В первых главах книги я попробую показать, как наука – не намеренно, не агрессивно, а шаг за шагом – вытеснила сначала из самой себя, а затем из нашей картины мира все, что раньше было связано с понятием замысла.
Когда-то эти вопросы не стояли так остро. Был Бог или боги. Была душа. Были силы, которые были выше нас. Мы рождались в этой картине мира. Мы не сомневались.
Но с конца XIX века что-то начало меняться. Наука шагнула вперед – и вместе с ней к нам пришло новое мышление. Сначала робко, потом все увереннее. В XXI век мы вошли как единое культурное сообщество с негласной установкой: души нет, замысла нет, смысл надо придумать. Страх лечится таблетками. Вечность – это фантазия. Главное – оставаться рациональным.
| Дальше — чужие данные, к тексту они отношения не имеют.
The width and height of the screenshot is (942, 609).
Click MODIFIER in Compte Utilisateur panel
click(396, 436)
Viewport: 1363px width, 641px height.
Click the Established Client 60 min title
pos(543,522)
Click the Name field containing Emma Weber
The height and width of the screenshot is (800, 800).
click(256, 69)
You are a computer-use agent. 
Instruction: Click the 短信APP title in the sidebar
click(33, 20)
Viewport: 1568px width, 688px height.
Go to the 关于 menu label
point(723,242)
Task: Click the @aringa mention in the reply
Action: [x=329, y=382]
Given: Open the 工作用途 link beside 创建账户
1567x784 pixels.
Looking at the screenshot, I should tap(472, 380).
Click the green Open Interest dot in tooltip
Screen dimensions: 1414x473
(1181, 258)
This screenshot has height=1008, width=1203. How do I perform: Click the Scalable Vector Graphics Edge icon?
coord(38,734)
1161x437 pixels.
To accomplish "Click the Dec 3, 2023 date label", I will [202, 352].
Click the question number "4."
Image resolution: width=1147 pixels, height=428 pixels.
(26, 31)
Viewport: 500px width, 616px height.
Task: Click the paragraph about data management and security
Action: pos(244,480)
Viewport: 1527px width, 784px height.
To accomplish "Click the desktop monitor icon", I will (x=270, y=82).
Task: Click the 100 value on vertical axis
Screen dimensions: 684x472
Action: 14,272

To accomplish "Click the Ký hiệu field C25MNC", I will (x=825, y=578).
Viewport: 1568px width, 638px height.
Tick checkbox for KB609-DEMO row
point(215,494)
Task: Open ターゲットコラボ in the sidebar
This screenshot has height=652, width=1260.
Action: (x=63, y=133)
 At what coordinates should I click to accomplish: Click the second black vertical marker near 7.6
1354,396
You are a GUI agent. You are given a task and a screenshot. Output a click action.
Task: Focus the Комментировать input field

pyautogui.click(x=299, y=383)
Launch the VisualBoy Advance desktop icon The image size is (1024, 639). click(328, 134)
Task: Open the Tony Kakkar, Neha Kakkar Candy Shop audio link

Я не обвиняю. Но я не согласен.
Я не обвиняю науку. Но однажды я понял, что мы добровольно отдали самое важное, что у нас было. Отдали не под угрозой. По обмену. Как дикари когда-то отдавали золото за стеклянные бусы. Только теперь это томографы, смартфоны и сериалы – в обмен на бессмертие.
Я очень давно это понял. И так же давно решил: я хочу попробовать вернуть свое золото. Не выдумать новую веру. Не поверить «на всякий случай». А найти в самой науке – в ее разрывах, в недосказанностях – то, за что можно уцепиться. Не предположить, а доказать. Чтобы снова иметь право надеяться.
Поэтому, прежде чем говорить о душе, о доказательствах, я решил вернуться к началу – туда, в то время, где вера уступила место знанию. Или, если точнее, туда, где знание сделалось настолько убедительным, что мы почти перестали нуждаться в вере.
Я не пытаюсь сказать, что наука плоха. Напротив – я искренне восхищаюсь ее достижениями. Но именно потому, что она так убедительна, мы почти не заметили, как перестали задавать вопросы, на которые она не отвечает. Они просто выпали. Стали «ненаучными». А потом – неуместными. А потом – глупыми.
Вот об этом и будет начало книги: о том, как именно это произошло. Как именно наука, которая никогда не претендовала на роль новой религии, вдруг заняла ее место. Не потому что захотела, а потому что мы сами это допустили. Мы дали ей все ключи – от университетов, от медицины, от детских книжек и школьных программ.